Revised August 22, 2025

The Constrained Markov Decision Processes note is optional but recommended background reading.

In primal-dual methods for constrained MDPs, constraints affect the policy optimization only through the Lagrange multipliers:

\[ \begin{equation*} \max_\theta \min_{\lambda \geq 0} \mathcal{L}(\theta, \lambda) = J^\pi(\theta) - \lambda \big(J_c^\pi(\theta) - l\big). \end{equation*} \]

Because the primal and dual updates are coupled, intermediate policies can violate constraints; feasibility is guaranteed only at a saddle point \((\pi^*, \lambda^*)\), where the KKT conditions hold. The PID Lagrangian method mitigates these transient violations by interpreting the dual update as a feedback controller: the multiplier \(\lambda\) regulates the constraint cost around the setpoint \(l\). In this framework, proportional feedback improves responsiveness, integral feedback eliminates steady-state error, and derivative feedback damps fluctuations.

PID Controller

Proportional–Integral–Derivative (PID) control is a fundamental scheme in classical control theory. A PID controller computes the error \(e(t)\) between a desired setpoint and a measured process variable, and adjusts the control input through proportional, integral, and derivative terms. The proportional term applies an output \(K_P e(t)\), scaling the immediate error by the gain \(K_P\). The integral term applies \(K_I \int_0^t e(\tau)\,d\tau\), which accumulates past error to remove steady-state offsets that persist under proportional control alone. Its strength is governed by the integral gain \(K_I\). The derivative term applies \(K_D \tfrac{d}{dt} e(t)\), which reacts to the rate of error change. This anticipatory action improves stability and mitigates overshoot by damping rapid deviations. The derivative gain \(K_D\) sets the magnitude of this effect. Together, these components balance responsiveness, accuracy, and stability. The gains \((K_P, K_I, K_D)\) are typically treated as tunable hyperparameters. Their effects can be summarized as follows:

  1. Proportional Term (\(K_P\))

    1. Higher \(K_P\): Increases responsiveness to error, reducing constraint violations more quickly. Excessive values induce oversensitivity, instability, or oscillations.

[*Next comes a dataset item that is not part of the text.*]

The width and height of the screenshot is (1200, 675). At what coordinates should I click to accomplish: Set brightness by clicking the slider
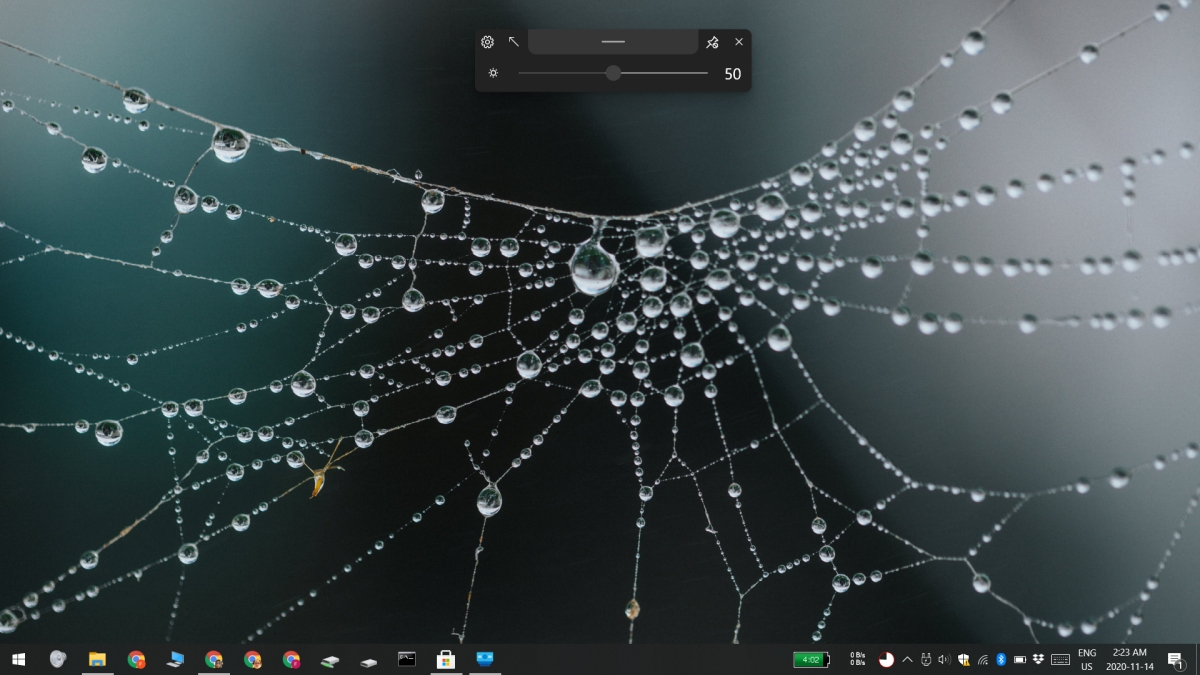613,73
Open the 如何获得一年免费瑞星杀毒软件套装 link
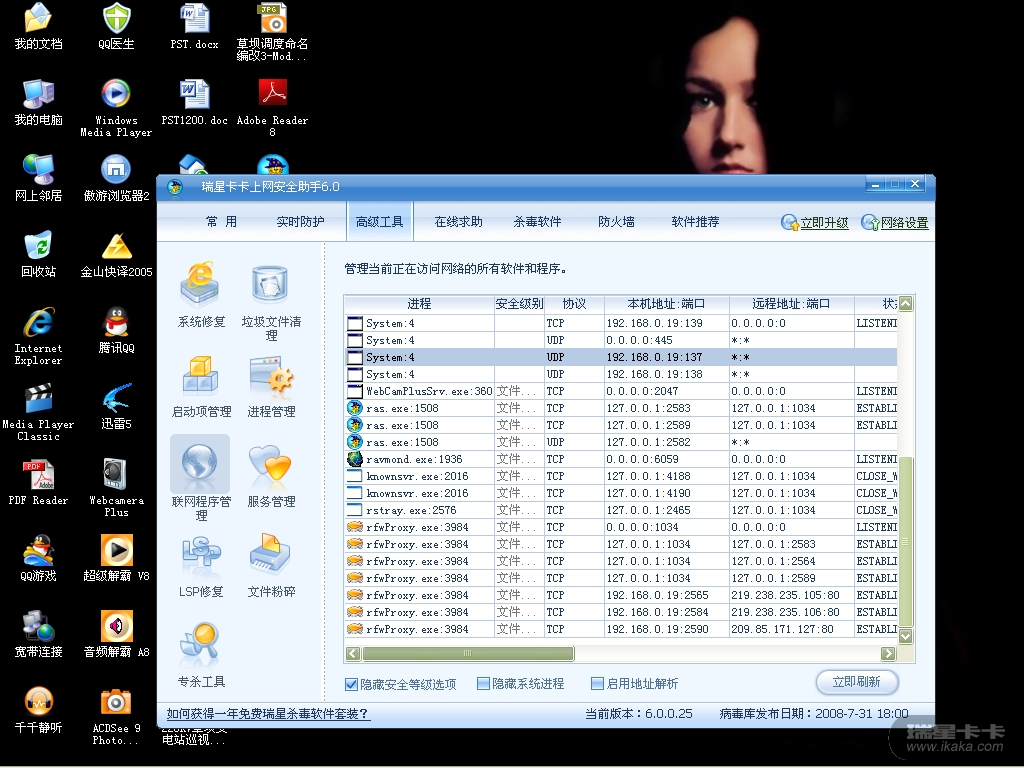The height and width of the screenshot is (768, 1024). [x=268, y=714]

    2. Lower \(K_P\): Slows error correction and may yield inadequate responses.

  2. Integral Term (\(K_I\))

    1. Higher \(K_I\): Eliminates steady-state error by correcting accumulated bias. Excessive values amplify oscillations and slow convergence due to large corrective swings.

    2. Lower \(K_I\): Weakens correction of persistent error, allowing steady-state deviations to remain.

  3. Derivative Term (\(K_D\))

    1. Higher \(K_D\): Provides anticipatory damping based on the error's rate of change, reducing overshoot and improving stability. Excessive values cause aggressive reactions to error fluctuations, destabilizing the system.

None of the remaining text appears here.